Além dos cemitérios São Luiz e Vila Formosa, o Agora visitou, também, o cemitério Chora Menino, na zona norte. Nos três, funcionários mediam a temperatura de quem entrava e ofereciam álcool gel. O uso de máscara de proteção também era uma exigência.

Problemas

Mesmo com a necessidade de intensificar protocolos de saúde para evitar a disseminação do coronavírus num dia de movimento intenso, o cemitério São Luiz, zona sul, não tinha sabonete para lavagem de mãos nos banheiros por volta do meio-dia desta segunda.

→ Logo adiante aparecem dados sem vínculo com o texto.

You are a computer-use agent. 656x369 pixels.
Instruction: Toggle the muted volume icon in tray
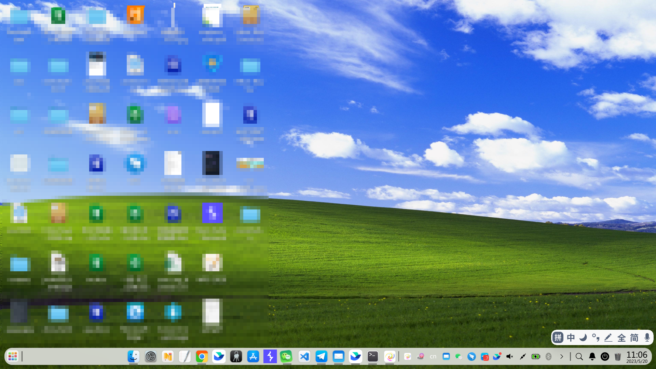click(509, 356)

A lavagem de mãos tinha que ser feita apenas com água, pois não havia dispensadores de sabão, tampouco papel. Enquanto esteve no local, a reportagem do Agora não avistou funcionários da limpeza para solicitar os insumos.

No cemitério Chora Menino, zona norte, havia sabão, água e papel, assim como no Vila Formosa, zona leste, onde havia, também, dispensadores de álcool gel distribuídos pela área de velório e equipe de limpeza a postos.

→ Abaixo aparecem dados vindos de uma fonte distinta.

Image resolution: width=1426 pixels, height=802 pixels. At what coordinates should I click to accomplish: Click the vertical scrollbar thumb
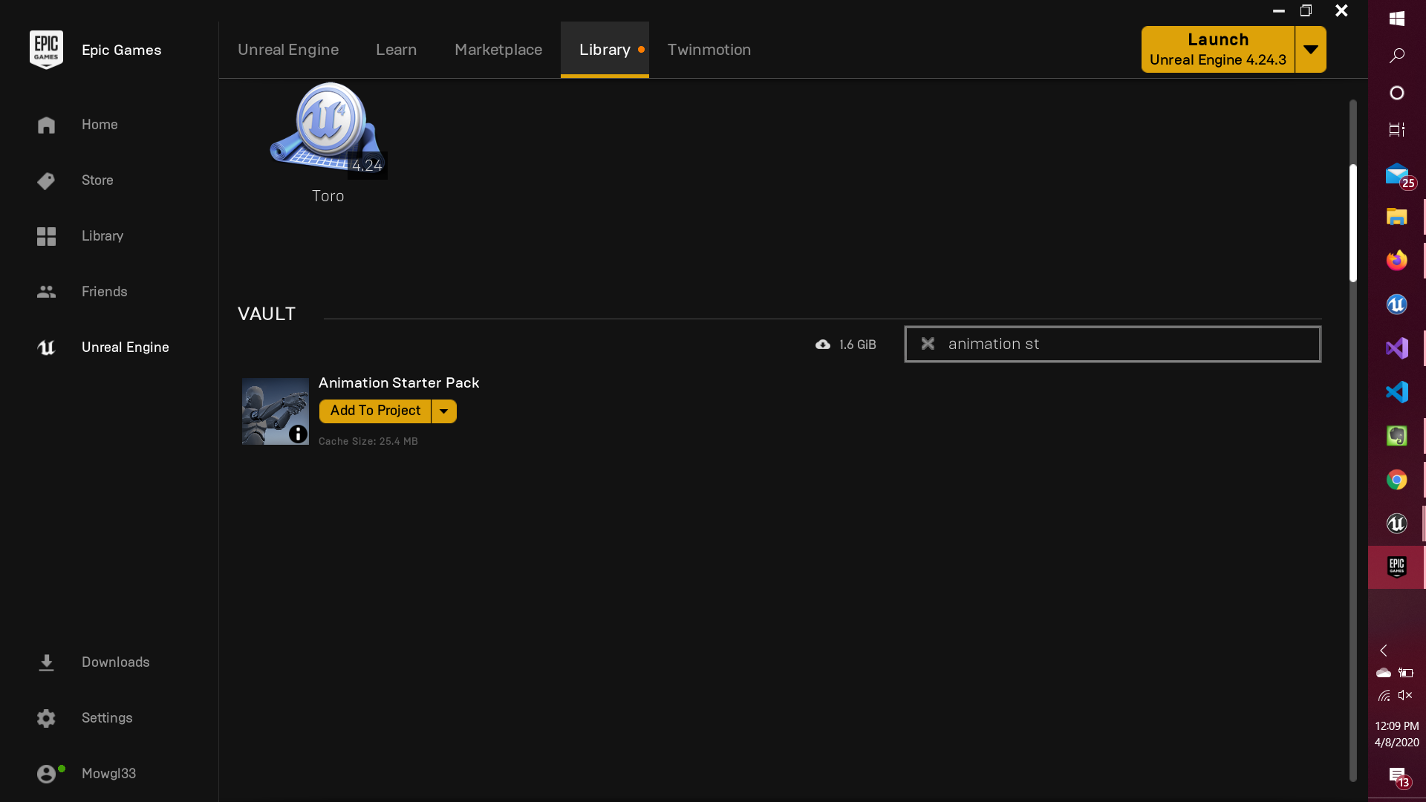click(x=1352, y=223)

Na instituição da zona leste, havia bastante mato em torno dos túmulos. Alguns estavam, inclusive com o terreno cedendo.

Resposta

Questionada, a prefeitura, gestão Bruno Covas (PSDB), afirmou, em nota, que os banheiros dos cemitérios, inclusive do São Luiz, eram abastecidos a cada hora, e que "nenhuma reclamação chegou à administração quanto à falta de suprimentos."

Sobre o afundamento de túmulos, a prefeitura afirma que, na vistoria feita no local no fim de semana, não foi constatado nenhum caso do tipo.

"Na última semana todos os 22 cemitérios públicos intensificaram os trabalhos de limpeza. Como acontece periodicamente, os serviços de zeladoria foram devidamente executados, tais como corte de mato, poda de árvore e pintura", afirma a nota. A gestão não informou a estimativa de visitantes nos 22 cemitérios da capital.